INSTRUCTIONS FOR THE TASK
Copy the passage of the article on shade diversity in cosmetics from "In the last" up to and including "that matched them.", swapping "cosmetics giants" for "beauty brands".

[begin SOURCE EXCERPT]

Zu Magazine is a publication of Zu Media. Below is an article from Issue 1: Skins.
Staff Writer | Ashley Lawrence
“Makeup is there for you to play. It’s there for you to have fun with. It should never feel like pressure, and it should never feel like a uniform.” -Rihanna
Fifteen years ago, the beauty industry in the United States was tailored towards one type of consumer, that type being primarily white. If you walk through a beauty store today, you will see more shades of color represented by household cosmetic companies. The progress is admirable for sure, but a question still remains: Why are some brands still resistant to offering products for all shades?
In the last two decades, cosmetics giants such as Estée Lauder and Lancôme have attempted to include all shades of melanin: from featuring Lupita Nyong’o and Sofia Vergara throughout their campaigns to adding new shades in their color palettes and collections. But even with products like Maybelline’s Fit Me Foundation offering 16 shades, Bobbi Brown Skin Foundation in 30 shades and Kat Von D Lock-It Foundation with 32 shades, women of color have still struggled to find a shade that matched them.
Bobbi Brown, founder of Bobbi Brown Cosmetics, sparked a conversation within the beauty industry about the lack of shade representation in 1991.

[end SOURCE EXCERPT]
[begin EXTRACTED INFORMATION]

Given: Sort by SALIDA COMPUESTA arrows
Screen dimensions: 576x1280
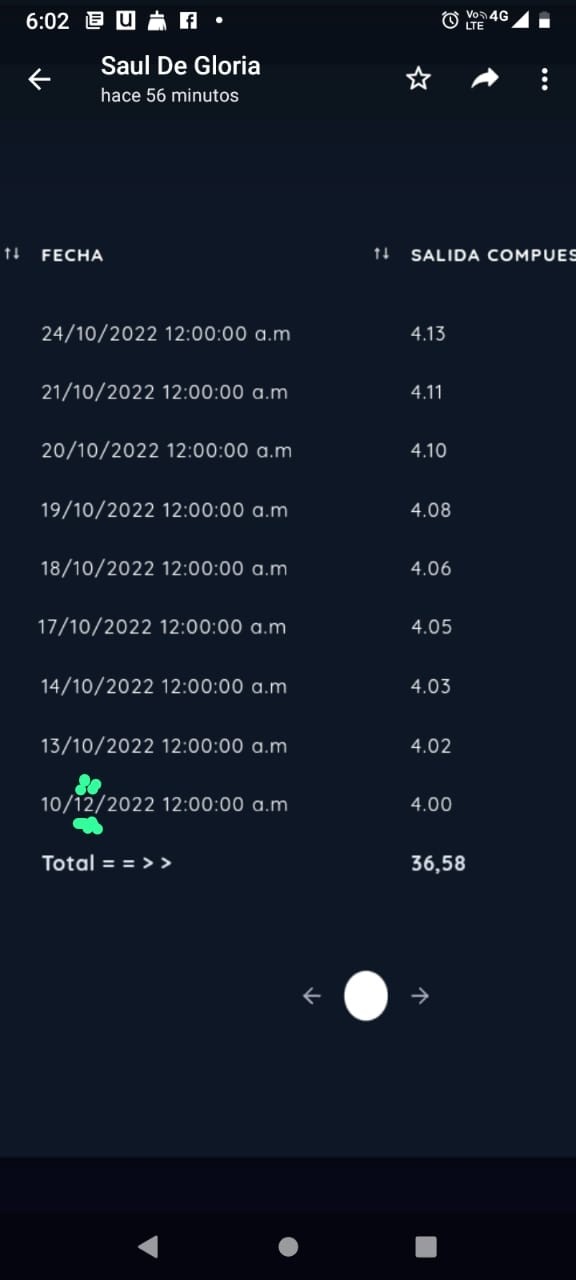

[end EXTRACTED INFORMATION]
[begin EXTRACTED INFORMATION]

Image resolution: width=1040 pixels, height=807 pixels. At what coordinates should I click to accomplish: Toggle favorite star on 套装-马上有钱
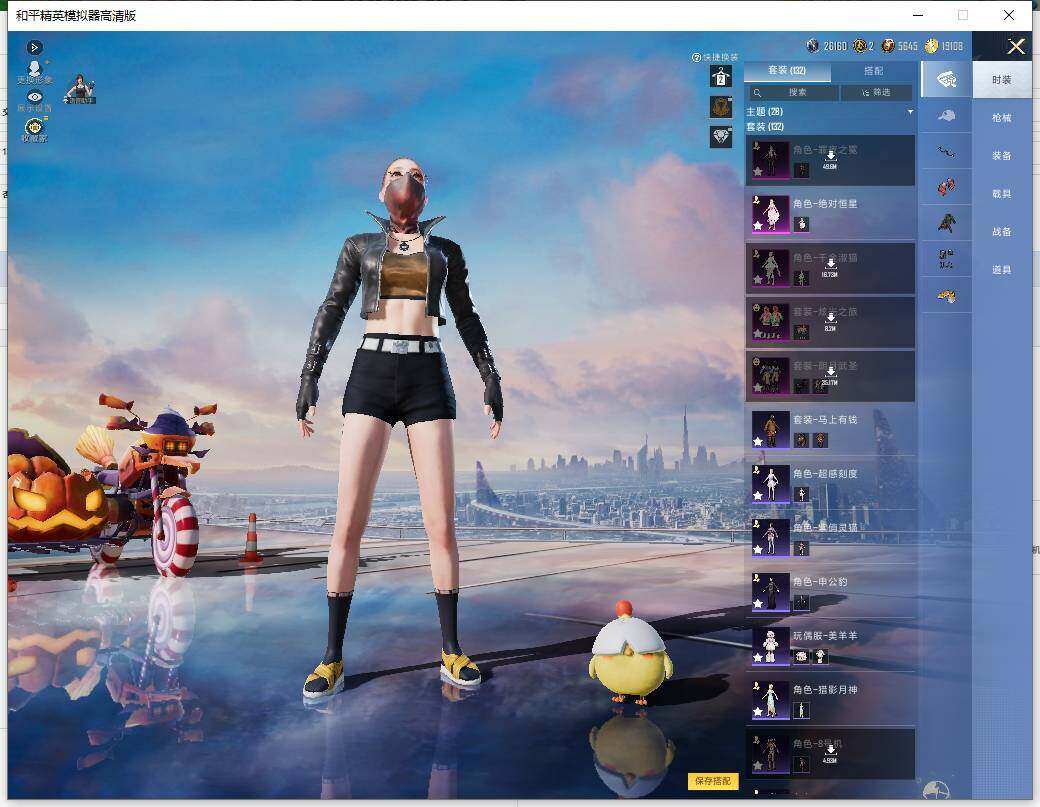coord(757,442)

[end EXTRACTED INFORMATION]

EXERCISE SOLUTION
In the last two decades, beauty brands such as Estée Lauder and Lancôme have attempted to include all shades of melanin: from featuring Lupita Nyong’o and Sofia Vergara throughout their campaigns to adding new shades in their color palettes and collections. But even with products like Maybelline’s Fit Me Foundation offering 16 shades, Bobbi Brown Skin Foundation in 30 shades and Kat Von D Lock-It Foundation with 32 shades, women of color have still struggled to find a shade that matched them.